Start of Data extracts

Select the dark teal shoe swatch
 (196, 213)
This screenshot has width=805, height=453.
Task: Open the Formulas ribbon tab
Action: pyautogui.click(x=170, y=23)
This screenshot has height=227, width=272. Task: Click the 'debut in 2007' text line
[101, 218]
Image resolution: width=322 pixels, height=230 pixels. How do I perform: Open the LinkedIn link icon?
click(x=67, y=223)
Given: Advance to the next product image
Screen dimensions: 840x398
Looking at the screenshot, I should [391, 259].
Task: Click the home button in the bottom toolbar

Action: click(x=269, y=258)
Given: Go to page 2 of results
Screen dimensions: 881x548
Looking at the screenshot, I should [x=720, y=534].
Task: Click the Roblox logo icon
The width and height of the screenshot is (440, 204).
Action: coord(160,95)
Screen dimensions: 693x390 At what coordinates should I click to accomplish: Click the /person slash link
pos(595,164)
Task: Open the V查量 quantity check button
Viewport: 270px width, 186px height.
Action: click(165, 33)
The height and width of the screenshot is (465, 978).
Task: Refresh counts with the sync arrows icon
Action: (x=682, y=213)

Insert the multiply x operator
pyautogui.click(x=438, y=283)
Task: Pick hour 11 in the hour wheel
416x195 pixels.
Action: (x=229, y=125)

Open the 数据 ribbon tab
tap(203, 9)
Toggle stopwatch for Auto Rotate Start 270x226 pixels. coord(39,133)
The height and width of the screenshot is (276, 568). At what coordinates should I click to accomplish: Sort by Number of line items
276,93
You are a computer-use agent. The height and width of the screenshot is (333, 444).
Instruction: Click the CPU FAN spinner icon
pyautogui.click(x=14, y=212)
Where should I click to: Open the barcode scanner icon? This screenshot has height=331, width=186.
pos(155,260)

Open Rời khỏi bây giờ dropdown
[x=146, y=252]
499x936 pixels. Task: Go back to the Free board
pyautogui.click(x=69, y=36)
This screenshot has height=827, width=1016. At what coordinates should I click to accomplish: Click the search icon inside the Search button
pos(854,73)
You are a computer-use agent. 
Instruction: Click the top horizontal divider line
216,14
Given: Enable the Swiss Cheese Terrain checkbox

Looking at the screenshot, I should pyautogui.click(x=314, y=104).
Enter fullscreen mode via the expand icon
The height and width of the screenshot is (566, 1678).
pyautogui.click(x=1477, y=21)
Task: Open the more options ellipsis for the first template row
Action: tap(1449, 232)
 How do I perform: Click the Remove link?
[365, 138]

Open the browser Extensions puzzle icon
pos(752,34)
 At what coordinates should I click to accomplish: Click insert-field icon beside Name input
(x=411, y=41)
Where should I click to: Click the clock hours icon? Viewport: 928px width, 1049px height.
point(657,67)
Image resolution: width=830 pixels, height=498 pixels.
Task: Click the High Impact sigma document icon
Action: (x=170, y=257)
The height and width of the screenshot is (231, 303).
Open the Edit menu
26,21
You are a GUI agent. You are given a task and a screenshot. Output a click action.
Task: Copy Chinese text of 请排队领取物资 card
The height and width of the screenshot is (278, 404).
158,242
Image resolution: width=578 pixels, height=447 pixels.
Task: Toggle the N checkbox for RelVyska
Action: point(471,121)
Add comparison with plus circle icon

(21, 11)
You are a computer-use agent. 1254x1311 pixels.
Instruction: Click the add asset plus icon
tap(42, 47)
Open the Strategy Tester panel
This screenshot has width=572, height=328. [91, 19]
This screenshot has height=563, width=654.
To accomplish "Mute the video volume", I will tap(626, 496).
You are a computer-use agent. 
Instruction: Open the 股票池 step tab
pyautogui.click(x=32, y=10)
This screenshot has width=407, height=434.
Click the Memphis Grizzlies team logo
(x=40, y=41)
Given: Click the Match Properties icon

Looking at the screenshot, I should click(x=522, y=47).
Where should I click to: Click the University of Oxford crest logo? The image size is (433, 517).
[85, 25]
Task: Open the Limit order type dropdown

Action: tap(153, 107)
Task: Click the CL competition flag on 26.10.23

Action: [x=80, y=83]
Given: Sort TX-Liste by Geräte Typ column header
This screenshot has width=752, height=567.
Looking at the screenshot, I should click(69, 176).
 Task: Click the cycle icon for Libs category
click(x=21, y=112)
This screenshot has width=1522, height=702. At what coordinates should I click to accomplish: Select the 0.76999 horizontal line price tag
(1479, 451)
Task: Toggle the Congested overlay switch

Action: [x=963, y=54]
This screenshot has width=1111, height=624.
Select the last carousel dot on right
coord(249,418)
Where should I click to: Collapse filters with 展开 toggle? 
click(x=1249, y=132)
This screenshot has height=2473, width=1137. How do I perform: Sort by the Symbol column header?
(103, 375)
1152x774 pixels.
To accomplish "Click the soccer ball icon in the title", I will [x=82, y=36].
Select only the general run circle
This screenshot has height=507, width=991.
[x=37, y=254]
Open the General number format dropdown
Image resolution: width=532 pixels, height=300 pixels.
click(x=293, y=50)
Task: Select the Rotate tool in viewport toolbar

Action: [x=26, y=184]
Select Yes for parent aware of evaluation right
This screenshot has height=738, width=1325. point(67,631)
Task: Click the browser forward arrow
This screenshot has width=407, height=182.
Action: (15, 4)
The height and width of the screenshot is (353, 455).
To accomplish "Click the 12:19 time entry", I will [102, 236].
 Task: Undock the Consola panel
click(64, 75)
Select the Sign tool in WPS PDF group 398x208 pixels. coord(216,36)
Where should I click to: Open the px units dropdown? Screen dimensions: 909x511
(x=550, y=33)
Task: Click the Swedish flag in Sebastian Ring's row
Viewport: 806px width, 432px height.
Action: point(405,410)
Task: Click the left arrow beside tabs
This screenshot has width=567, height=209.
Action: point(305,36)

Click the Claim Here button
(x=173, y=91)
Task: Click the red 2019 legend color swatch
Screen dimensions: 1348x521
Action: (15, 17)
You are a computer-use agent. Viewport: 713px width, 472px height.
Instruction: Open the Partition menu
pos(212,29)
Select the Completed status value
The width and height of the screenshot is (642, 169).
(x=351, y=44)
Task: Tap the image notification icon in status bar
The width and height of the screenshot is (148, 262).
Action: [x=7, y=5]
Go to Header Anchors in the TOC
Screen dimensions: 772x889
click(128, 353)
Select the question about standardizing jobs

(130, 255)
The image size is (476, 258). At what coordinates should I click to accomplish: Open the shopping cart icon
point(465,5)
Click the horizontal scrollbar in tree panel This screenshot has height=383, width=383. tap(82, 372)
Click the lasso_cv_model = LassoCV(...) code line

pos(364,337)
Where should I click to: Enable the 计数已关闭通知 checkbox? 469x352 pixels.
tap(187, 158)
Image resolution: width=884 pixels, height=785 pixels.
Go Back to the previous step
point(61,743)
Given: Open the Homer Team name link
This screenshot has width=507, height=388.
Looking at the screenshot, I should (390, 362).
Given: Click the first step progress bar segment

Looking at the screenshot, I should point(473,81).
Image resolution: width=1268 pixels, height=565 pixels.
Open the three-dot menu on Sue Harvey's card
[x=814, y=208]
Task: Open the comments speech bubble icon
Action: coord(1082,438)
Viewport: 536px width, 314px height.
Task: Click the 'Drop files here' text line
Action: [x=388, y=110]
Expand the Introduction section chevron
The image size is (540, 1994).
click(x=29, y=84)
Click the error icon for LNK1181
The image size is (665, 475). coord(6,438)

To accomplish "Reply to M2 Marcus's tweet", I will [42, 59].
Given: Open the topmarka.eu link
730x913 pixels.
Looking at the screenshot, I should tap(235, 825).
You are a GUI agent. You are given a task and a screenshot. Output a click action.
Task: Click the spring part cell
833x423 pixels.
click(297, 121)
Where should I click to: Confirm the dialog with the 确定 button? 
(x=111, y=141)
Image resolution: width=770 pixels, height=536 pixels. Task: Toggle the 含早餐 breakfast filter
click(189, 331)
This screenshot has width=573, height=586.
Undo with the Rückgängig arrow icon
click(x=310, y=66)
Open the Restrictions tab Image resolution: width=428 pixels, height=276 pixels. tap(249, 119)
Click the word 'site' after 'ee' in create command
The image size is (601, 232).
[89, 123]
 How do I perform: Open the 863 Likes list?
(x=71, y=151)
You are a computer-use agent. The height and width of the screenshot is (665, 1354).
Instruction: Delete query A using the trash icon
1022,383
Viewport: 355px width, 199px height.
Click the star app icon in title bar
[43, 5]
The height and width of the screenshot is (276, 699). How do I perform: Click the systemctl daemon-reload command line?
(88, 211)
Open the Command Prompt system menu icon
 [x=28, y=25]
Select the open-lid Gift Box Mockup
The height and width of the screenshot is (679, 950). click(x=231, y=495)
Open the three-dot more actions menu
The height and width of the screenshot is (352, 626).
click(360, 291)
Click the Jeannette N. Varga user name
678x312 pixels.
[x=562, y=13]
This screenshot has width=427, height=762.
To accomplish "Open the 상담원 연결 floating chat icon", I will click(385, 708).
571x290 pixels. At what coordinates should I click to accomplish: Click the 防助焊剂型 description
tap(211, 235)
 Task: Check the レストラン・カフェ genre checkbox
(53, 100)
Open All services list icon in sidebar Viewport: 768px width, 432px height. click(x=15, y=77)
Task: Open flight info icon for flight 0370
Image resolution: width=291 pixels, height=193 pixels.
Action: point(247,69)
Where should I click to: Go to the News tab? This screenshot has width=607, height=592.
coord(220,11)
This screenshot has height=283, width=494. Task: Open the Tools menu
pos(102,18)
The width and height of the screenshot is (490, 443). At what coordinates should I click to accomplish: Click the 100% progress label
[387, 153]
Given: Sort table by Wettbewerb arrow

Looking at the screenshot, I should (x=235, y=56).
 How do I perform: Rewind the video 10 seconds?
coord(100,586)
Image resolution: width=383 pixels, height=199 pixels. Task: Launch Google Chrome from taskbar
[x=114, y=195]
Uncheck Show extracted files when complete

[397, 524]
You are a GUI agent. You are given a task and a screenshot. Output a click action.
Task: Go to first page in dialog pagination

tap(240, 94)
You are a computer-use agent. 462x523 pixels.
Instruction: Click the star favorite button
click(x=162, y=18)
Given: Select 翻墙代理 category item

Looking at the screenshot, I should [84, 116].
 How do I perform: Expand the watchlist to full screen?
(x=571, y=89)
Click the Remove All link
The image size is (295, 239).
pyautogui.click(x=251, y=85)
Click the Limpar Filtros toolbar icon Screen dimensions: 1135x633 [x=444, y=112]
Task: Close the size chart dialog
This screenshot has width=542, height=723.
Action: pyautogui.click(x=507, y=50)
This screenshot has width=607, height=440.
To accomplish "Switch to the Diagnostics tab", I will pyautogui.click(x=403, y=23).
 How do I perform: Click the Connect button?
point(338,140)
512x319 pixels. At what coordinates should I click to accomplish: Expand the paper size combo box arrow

End of Data extracts

◆ What the task asks
The answer is a single number, the count of lines in the records that contain the string "computer".

◆ Result of this exercise
7